Les journalistes et observateurs ayant suivi les dernières audiences se sont en effet plaints de conditions désastreuses d’écoute laissant craindre un procès de facto à huis clos. « RSF a tenté de suivre à distance chaque audience administrative dans le dossier d’Assange depuis que le confinement a débuté », a ainsi témoigné sur Twitter Rebecca Vincent, directrice des campagnes internationales à Reporters sans frontières. « Pas une seule fois, nous n’avons obtenu un accès suffisant pour suivre les procédures de manière adéquate. Même lorsque la ligne est connectée avec la cour, l’audio est terrible. »
Trois jours après l’audience, le père de Julian Assange, John Shipton, soutenu par l’association Robin des lois, a déposé au ministère de la justice une lettre interpellant le garde de Sceaux Éric Dupond-Moretti et lui demandant d’agir pour que « l’État français prenne l’initiative de proposer à Julian Assange l’asile politique ». « Les conditions politiques et juridiques sont semble-t-il réunies pour qu’un tel statut puisse bénéficier au prisonnier politique le plus connu au monde actuellement », estiment les signataires.

• EXERCICES À RÉALISER:
A. Dans le texte sur l'affaire Assange, quelle association a soutenu John Shipton lors du dépôt de sa lettre au ministère de la justice ?
B. Poursuivez le texte sur l'affaire Assange en écrivant la suite à partir de l'endroit où il s'arrête.
La liste placée plus bas ne joue aucun rôle dans ce travail.

• SECTION DES DONNÉES:

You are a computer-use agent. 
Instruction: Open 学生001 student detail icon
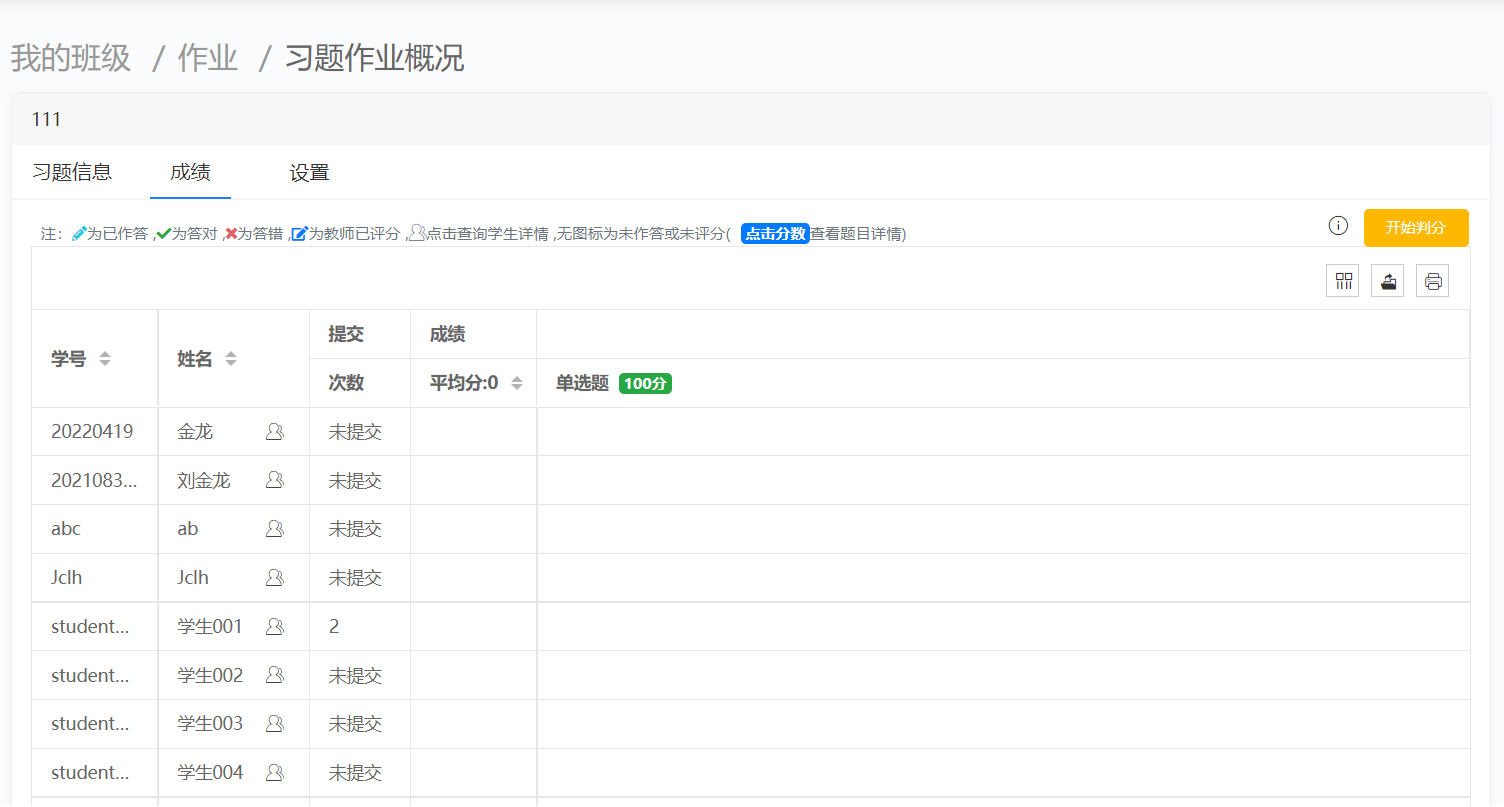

• RÉPONSES DANS L'ORDRE:
A. L'association Robin des lois.

B.
Cette interpellation du ministre de la justice, alors que seul le président de la République pourrait accorder cet asile, n’est pas innocente. En début d’année 2020, Éric Dupond-Moretti avait en effet rejoint l’équipe de défense de Julian Assange. Lors d’une conférence de presse organisée à Paris le 20 février, le futur ministre affirmait avoir réclamé un entretien avec Emmanuel Macron pour lui demander d’accueillir le fondateur de WikiLeaks.
« Les cent soixante-quinze ans de prison qu’on lui promet aux États-Unis sont une peine indigne, insupportable, contraire à l’idée que l’on peut tous se faire des droits de l’homme », estimait alors Éric Dupond-Moretti.